Ma nessuno prenderà la decisione di rintracciarlo e di catturalo per sottoporlo al giusto processo che merita.
Nonostante la crudeltà e l’inutilità dimostrata dei suoi esperimenti, l’uomo resta un pesce piccolo da recuperare, rispetto alla marea di squali nazisti che si sono dispersi nel mondo grazie alla collaborazione di insospettabili organizzazioni.
Carl Peter Vaernet cambia il suo nome in Carlos Vaernet. Apre nella città Argentina, in Calle Uriarte 2251, uno studio medico, continuando a collaborare con le autorità del paese in alcuni progetti per la cura dell’omosessualità.
Muore il 25 novembre 1965 libero e impunito, dopo aver contratto una malattia di tipo febbrile che non verrà mai specificata. L’attenzione verso di lui non è mai stata così alta da giustificare un intervento per ricondurlo in Danimarca o in Germania, dove sarebbe stato sottoposto ad un giusto processo.

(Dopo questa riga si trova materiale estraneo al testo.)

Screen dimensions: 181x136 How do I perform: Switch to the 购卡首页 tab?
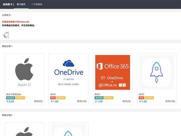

Kjeld Vaernet, figlio del primo matrimonio di Carl seguirà le orme di suo padre, compiendo esperimenti per la cura dell’omosessualità tramite cure ormonali su circa 4.000 pazienti. Avrà modo, negli anni ’50 di collaborate anche con il dottor Walter Freeman per l’impiego della lobotomizzatone sugli omosessuali.